### [PASSAGE PROVIDED]
Plus my own take on the newest player for the program

Big 12 Basketball Tournament - Quarterfinals Photo by Jamie Squire/Getty Images

With the news that Texas transfer Jacob Young committed to Rutgers on Saturday, which we covered here, I thought it would be interesting to find out more about the talented guard from someone who saw him up close the past two seasons. I was fortunate to speak with Wescott Eberts, who is the Executive Editor of SB Nation’s Texas site, Burnt Orange Nation. It’s no secret that Young didn’t fulfill his potential at Texas, but I think that looking at the stats only tells part of the story. In an effort to find out more on Young’s time at UT, here are Wescott’s answers to my questions. I’ll close with my take on the feedback and my overall thoughts on what adding Young means to the future of Rutgers men’s basketball. Let’s tip thing off.

AB: Young came to Texas as a 4-star recruit, but leaves after just two seasons. How would you some up his career at Texas?

WE: Jacob Young’s career was remarkably inconsistent, if not simply bad for long stretches. He shot less than 30 percent from the field as a freshman and made only 22 percent of his three-point attempts. At times, Young was really good this past season, like when he scored 29 points in 32 minutes against Texas Tech in the Big 12 tournament. He followed up that performance by hitting only 1-of-6 attempts from three-point distance in the NCAA tournament. In a previous game against the Red Raiders, he fouled Texas Tech’s star guard, Keenan Evans, on a three-pointer when Texas was up by four points with less than a minute left. The Longhorns went on to lose the game and Young didn’t play much for a couple weeks afterwards.

AB: What are the strengths and weaknesses with his game?

WE: The biggest strength and the biggest weakness for Young is his confidence. He’ll shoot from anywhere on the court, whether he’s hot or not and is always ready to attack off the bounce. The odd thing with Young is that he seems like a better shooter than he’s shown in games -- hence his inconsistency defining his game.

### [TO BE DONE]
Reproduce the part of the Jacob Young interview starting at "AB: What are" and ending at "defining his game.". The records that follow come from a separate source unrelated to the Jacob Young interview.

### [RECORDS SHOWN]
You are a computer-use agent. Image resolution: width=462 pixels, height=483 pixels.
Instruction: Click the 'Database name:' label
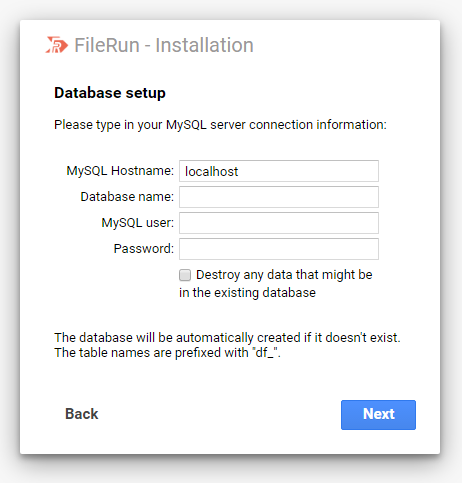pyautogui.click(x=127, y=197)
...
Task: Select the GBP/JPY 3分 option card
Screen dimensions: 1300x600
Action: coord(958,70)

### [SOLUTION BELOW]
AB: What are the strengths and weaknesses with his game?

WE: The biggest strength and the biggest weakness for Young is his confidence. He’ll shoot from anywhere on the court, whether he’s hot or not and is always ready to attack off the bounce. The odd thing with Young is that he seems like a better shooter than he’s shown in games -- hence his inconsistency defining his game.